--- Information given ---

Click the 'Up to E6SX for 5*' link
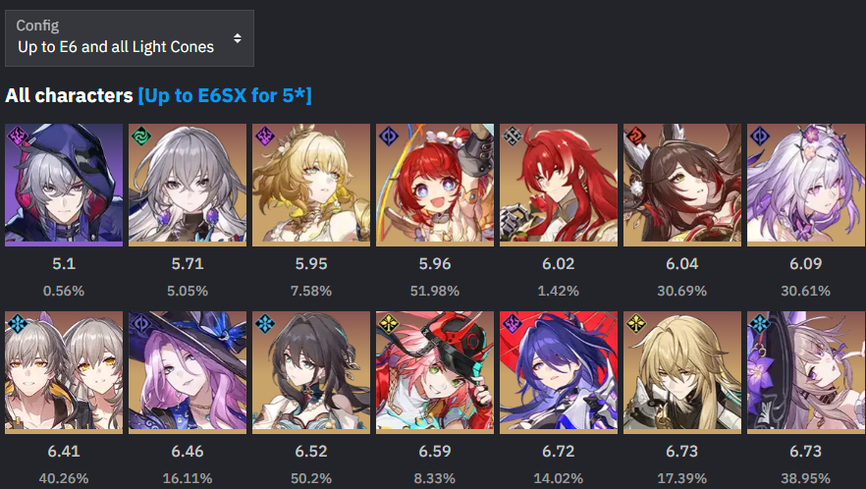 225,95
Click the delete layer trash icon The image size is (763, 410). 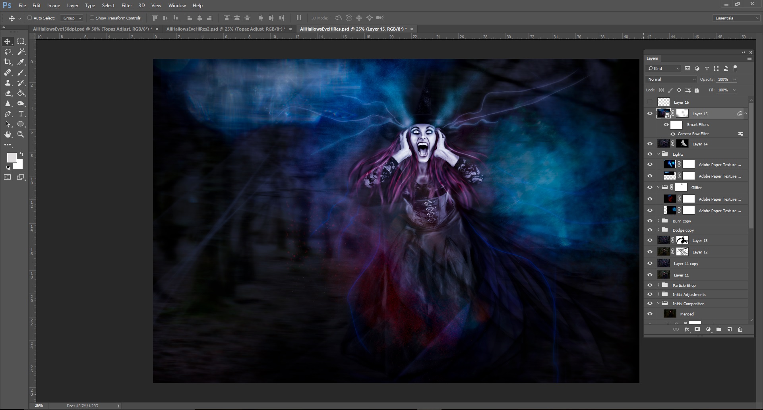click(x=740, y=329)

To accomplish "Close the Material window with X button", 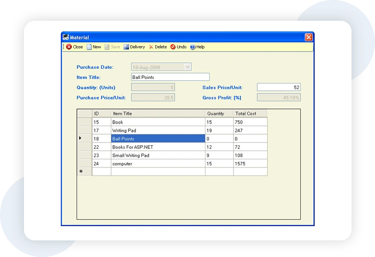I will tap(309, 37).
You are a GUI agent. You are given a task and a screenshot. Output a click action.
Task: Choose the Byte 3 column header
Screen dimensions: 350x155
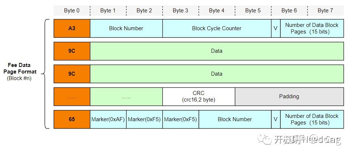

---

> **Task objective**
Would you transcribe, exactly and only, the lines from the one that contains "Task: Choose the Byte 3 column header" through the last line of the data above, without any pictures?

> **Task result**
Task: Choose the Byte 3 column header
Screen dimensions: 350x155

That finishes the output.